According to a news article posted last Thursday on the web site of Portland Oregon's ABC affiliate - KATU - a Washington State anti-smoking advocate who was behind the state's initiative that banned smoking in bars and restaurants is now calling for making smoking around kids a form of child abuse.
According to the article, entitled "Doctor Pushes to Make Smoking An Act of Child Abuse," Dr. Chris Covert-Bowlds, a physician who heads an anti-smoking coalition (Tobacco Free Whatcom County), is active with the American Lung Association of Washington, and who played a major role in the Washington statewide ban on smoking in workplaces, including bars and restaurants, "is a member of the informal, unorganized and quiet movement toward making it a criminal act to smoke around kids."
According to the article: "The physician is the father of Washington's new sweeping anti-smoking law for public places. He believes protecting children from smoking parents is next."
The article quotes Dr. Covert-Bowlds as stating: "I think eventually there will be legislation to say that exposing kids to smoke in your own home is not right."
The Rest of the Story
And removing children from their parents who smoke in the home would benefit these kids exactly how?
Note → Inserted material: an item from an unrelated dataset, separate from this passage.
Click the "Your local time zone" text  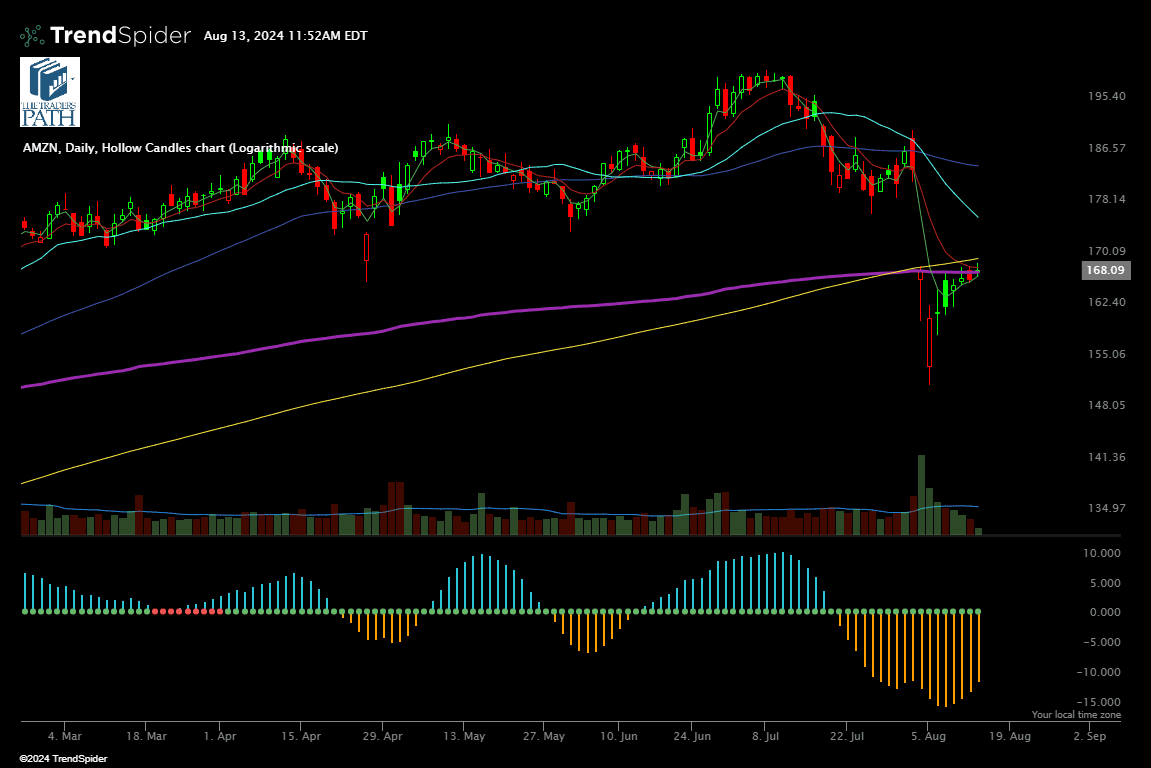click(x=1076, y=715)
Frankly, this is one of the most disturbing things I have seen occur in the anti-smoking movement in a long time. Equating smoking around children with child abuse would be the most devastating and damaging thing that could possibly be done to these children - far worse than the exposure to the secondhand smoke itself.
It's one thing to be at an increased risk of developing an upper respiratory infection, middle ear infection, or asthma, but quite another to be seized from the custody of your loving parents.
Classifying smoking around kids as a form of child abuse would open the door to placing these children under the scrutiny of child protection services, and ultimately, to removing them from the custody of their parent or parents who smoke in their presence.
And that would be a complete disaster; it would be a true tragedy for these children. I can't think of anything that could possibly be worse for the health and welfare of these kids.
While I wholeheartedly agree that children should be protected from secondhand smoke exposure, tearing them away from their families is not a reasonable means to achieve this desired end.
Moreover, making smoking around children a criminal offense opens the door to making all kinds of parental behavior criminal offenses. Should parents go to jail because they fail to put sunscreen on their kid and the child gets a sunburn? Should parents be charged with a crime if they are caught eating at Burger King and feeding their kids greasy french fries? Should it be a crime to let your kid watch television all day and not get any physical activity? Should parents be sent to jail when their kids are admitted to the hospital for treatment of lead poisoning that they obtained by eating peeling paint chips?
Criminalizing smoking in the home is an unwarranted intrusion into privacy as well as parental autonomy. It has no place in our free society.
And anti-smoking advocates and groups that are pushing to criminalize smoking around kids in the home are threatening to destroy any respect that this country has for privacy rights. There is something here a lot more important than health that is at stake.
Privacy and autonomy are not all that anti-smoking advocates and groups which support making smoking around children a form of child abuse are threatening to destroy. They are also threatening to destroy the lives of these children. It is shameful that they propose to do this in the name of helping these kids in any way.
The rest of the story here is that the anti-smoking movement is completely losing sight of its means because of its overwhelming and unchecked zeal to achieve its desired ends. Sure, protecting kids from secondhand smoke is an important goal, but to do so by removing kids from their parents or by making their parents criminals is not the way to go about it.
I well recognize that "protecting kids" is now supposed to justify everything the anti-smoking movement does, but this is getting ridiculous. When these kids are removed from their parents to live in foster homes, what are we going to tell them: "It's for your own good?"